**Quoted passage:**
----
In Acosta v. Off Duty Police Servs., Inc., 915 F.3d 1050, 1052 (6th Cir. 2019), an independent contractor misclassification case, the U.S. Court of Appeals for the Sixth Circuit (covering Tennessee, Kentucky, Ohio, and Michigan) recognized that “[t]he way we work in America is changing,” as “[t]he relationships between companies and their workers are more fluid and varied than in decades past.”  Nevertheless, the Sixth Circuit in Acosta applied traditional legal protections to a modern employment relationship. 

The defendant, Off Duty Police Services, Inc. (“ODPS”), provides private security and traffic control services.  Most of its workers are sworn law-enforcement officers moonlighting while off duty, though some of its workers have no background in law enforcement.  Both types of workers perform essentially the same job, though the moonlighting officers are paid a higher hourly wage.  The company classified all of its workers as independent contractors and therefore did not pay overtime wages. 

The U.S. Department of Labor (“DOL”) sued ODPS under the Fair Labor Standards Act alleging that all of the workers are entitled to overtime.  The District Court found the unsworn workers were employees but that the moonlighting officers were independent contractors “because they simply were not economically dependent on ODPS and instead used ODPS to supplement their incomes.”  Id. at 1054.  Both ODPS and the DOL appealed the decision to the Sixth Circuit. 

The Sixth Circuit applied the “economic reality” test, considering the six factors discussed below in determining whether the workers were independent contractors or employees, while noting that each factor “must be considered with an eye toward the ultimate question – the worker’s economic dependence or independence from the alleged employer.”  Id. at 1055.

(1)       Whether the service rendered is an integral part of the alleged employer’s business – The Sixth Circuit found that this factor “cuts heavily in favor of finding an employment relationship between ODPS and all its workers” because both types of workers were without question integral to ODPS’s business, as the company “could not function without the services its workers provide.”  Id.

(2)       The degree of skill required for the rendering of the services – The Court found that this factor also favored employment status for all of ODPS’s workers.  It explained that the “skills required to work for ODPS are far more limited than those of a typical independent contractor,” as the tasks “required little skill, initiative, or training.”  Specifically, the workers spent most of their time sitting in a car with lights flashing, with some time standing outside or flagging traffic for the traffic control work, and patrolling property and checking to make sure buildings are safe and locked for security work.  Id. at 1055-56.  The Court rejected the company’s arguments that becoming a licensed police officer requires extensive skill and training because these skills were not required to perform the services that ODPS’s workers rendered.  Id.

(3)       The worker’s investment in equipment or materials for the task – This factor also supported a finding of employee status for both types of ODPS’s workers, as the company “periodically supplied workers with basic equipment necessary for the job, including stop-and-go signs, reflective jackets, and badge-shaped patches with the ODPS logo.”  Id. at 1056.  For the off-duty workers, the remaining items needed to perform the job (a police uniform and cruiser) “required little or no capital investment because the officers already had the items through their police work.”  Id. at 1056-57. For the non-law enforcement workers, the Court noted that obtaining a police vehicle required an investment of $3,000 to $5,000, but that the workers could also use the vehicles for personal purposes and that this amount “pales in comparison to the amount ODPS spent running its business per year.”  Id.
----
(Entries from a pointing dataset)
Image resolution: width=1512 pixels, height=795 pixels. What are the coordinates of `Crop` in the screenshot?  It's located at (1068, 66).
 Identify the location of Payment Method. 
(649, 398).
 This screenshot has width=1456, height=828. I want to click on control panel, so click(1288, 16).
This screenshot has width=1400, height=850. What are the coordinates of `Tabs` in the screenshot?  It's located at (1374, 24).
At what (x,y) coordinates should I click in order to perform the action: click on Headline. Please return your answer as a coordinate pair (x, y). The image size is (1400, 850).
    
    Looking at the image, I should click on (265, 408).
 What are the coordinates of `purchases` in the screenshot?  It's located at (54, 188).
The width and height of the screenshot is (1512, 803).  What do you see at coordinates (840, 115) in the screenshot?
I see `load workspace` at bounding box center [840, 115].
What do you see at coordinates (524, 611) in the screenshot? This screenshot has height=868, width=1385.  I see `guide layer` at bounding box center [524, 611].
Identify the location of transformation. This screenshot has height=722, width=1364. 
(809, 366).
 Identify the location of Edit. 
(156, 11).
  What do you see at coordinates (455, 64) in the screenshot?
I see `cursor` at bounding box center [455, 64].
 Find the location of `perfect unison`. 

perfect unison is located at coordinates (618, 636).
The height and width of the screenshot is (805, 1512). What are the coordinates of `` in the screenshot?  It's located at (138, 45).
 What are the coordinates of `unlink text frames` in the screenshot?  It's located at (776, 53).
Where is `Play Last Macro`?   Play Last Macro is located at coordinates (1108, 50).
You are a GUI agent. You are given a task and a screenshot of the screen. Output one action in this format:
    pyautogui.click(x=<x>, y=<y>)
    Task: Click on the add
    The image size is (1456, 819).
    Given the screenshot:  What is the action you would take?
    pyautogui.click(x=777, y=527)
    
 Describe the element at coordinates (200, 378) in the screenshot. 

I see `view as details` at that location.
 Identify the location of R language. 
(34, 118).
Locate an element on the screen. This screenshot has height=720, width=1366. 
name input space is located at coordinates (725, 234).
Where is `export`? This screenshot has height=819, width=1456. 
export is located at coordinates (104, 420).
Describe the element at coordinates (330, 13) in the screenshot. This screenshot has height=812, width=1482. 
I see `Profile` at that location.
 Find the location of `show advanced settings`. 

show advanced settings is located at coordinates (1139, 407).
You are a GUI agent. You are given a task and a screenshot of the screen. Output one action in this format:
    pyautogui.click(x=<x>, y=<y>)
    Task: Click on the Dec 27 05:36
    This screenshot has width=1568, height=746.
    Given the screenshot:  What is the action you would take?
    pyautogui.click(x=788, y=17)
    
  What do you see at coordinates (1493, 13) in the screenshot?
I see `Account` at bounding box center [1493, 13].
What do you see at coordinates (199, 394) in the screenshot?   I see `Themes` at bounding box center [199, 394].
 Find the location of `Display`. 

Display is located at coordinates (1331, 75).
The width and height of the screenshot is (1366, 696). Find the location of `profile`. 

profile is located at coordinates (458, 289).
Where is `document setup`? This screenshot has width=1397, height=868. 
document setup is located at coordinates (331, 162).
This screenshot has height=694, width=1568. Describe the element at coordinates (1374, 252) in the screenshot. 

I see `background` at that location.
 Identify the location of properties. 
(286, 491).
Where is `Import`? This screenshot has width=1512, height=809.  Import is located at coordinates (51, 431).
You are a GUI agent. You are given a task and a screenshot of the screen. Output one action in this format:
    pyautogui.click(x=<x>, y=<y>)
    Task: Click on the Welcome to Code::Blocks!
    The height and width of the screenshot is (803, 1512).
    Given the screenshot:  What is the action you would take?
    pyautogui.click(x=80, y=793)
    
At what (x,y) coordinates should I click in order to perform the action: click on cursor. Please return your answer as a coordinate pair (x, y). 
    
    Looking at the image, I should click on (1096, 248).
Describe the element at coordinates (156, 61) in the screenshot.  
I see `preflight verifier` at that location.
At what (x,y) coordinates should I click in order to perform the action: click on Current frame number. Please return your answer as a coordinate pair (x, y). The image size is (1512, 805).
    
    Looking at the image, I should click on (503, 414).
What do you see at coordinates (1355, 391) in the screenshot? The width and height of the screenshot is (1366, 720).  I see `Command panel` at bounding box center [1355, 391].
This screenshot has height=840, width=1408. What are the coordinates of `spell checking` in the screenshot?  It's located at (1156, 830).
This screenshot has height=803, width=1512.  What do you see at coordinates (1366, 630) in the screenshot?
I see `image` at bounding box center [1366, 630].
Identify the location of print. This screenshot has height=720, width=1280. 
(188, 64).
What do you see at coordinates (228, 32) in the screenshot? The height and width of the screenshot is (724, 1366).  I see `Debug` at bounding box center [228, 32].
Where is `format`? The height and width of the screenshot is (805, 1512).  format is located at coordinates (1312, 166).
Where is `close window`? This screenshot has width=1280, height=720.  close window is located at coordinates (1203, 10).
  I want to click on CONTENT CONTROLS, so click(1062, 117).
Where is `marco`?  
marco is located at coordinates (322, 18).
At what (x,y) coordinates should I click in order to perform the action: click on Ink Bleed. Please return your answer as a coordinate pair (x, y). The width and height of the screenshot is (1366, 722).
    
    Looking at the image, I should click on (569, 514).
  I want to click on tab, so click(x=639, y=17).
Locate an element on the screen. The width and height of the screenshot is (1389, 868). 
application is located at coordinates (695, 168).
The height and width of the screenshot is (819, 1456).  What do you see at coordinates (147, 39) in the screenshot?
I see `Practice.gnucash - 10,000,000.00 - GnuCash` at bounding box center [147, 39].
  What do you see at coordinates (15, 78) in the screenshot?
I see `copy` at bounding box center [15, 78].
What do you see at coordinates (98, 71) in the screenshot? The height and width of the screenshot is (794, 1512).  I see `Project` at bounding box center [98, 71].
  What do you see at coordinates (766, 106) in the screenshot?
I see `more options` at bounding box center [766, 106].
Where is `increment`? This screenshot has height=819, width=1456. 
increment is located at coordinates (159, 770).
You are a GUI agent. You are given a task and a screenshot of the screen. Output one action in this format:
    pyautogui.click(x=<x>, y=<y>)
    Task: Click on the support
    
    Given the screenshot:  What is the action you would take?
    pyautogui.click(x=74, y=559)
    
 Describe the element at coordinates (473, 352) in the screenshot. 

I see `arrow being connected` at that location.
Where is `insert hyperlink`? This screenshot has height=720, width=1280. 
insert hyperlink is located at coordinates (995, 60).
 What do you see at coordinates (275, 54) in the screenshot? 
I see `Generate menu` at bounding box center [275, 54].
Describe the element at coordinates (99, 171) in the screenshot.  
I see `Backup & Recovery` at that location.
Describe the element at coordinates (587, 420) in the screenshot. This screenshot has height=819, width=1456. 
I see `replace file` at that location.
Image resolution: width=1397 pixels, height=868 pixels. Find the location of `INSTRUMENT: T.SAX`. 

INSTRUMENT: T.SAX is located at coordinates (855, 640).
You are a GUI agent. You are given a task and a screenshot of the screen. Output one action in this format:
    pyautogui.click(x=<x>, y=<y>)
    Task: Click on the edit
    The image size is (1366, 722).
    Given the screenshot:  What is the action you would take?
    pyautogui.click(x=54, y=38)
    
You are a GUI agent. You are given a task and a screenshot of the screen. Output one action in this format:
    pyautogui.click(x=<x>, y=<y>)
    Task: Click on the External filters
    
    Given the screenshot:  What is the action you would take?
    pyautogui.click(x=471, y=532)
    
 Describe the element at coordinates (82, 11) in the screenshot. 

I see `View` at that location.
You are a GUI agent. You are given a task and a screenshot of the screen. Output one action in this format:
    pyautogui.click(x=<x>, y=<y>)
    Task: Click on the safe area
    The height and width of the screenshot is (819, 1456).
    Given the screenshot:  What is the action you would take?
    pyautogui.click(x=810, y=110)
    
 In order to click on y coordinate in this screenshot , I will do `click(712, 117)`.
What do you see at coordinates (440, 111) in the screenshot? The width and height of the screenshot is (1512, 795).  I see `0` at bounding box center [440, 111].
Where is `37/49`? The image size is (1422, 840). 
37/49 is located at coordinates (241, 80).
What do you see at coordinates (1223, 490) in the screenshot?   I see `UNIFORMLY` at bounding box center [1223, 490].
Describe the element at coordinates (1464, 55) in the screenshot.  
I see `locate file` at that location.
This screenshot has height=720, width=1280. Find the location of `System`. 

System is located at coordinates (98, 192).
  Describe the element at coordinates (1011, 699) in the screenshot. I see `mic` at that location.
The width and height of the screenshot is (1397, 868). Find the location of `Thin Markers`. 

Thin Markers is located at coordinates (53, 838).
----
**What to work on:**
#1 According to the Acosta case summary, how much did the non-law enforcement workers have to invest to obtain a police vehicle?
#2 Resume the Acosta case summary, starting right after its final sentence.
The entries are separate material and have no connection to the Acosta case summary.

**Answers:**
#1 $3,000 to $5,000.

#2
(4)       The permanency of the relationship between the parties – The Sixth Circuit found that this factor supported employee status for both types of workers, as workers might accept jobs intermittently, but they worked consistently for ODPS throughout the year, and often for years or even decades at a time.  The Sixth Circuit explained that the District Court had improperly conflated economic dependence with the permanency of the relationship when it found that this factor supported independent contractor status for the moonlighting officers.  The Sixth Circuit explained that permanency of the relationship is a separate factor, and economic dependence should be considered for all six factors.  Further, the Court explained that a worker’s source(s) of income are not determinative for economic dependence, because an “income-based test would deny [the] economic reality” that “[m]any workers in the modern economy, including employees and independent contractors alike, must routinely seek out more than one source of income to make ends meet.”  Id. at 1058.  Additionally, such a test could “lead to classification of the same worker as an independent contractor during the periods in which she had more than one source of income but then as an employee during the (often brief) periods in between.”  Id.

(5)       The worker’s opportunity for profit or loss, depending on his skill – This factor weighed in favor of employee status for both types of workers, because the “workers earned set wages to perform low-skilled jobs for fixed periods of time.”  Id. at 1059.  The Sixth Circuit rejected the company’s argument that this factor favored independent contractor status because the workers could accept or reject work, thereby controlling their opportunities for profit or loss.  The Court explained that “[w]hile the decision to accept or reject work is a type of managerial action, the relevant question is whether workers could increase profits through managerial skill,” and ODPS’s workers were compensated by the hour regardless of what skills they exercised.  Id.  The Court clarified that “[d]ecreased pay from working fewer hours does not qualify as a loss.”  Id.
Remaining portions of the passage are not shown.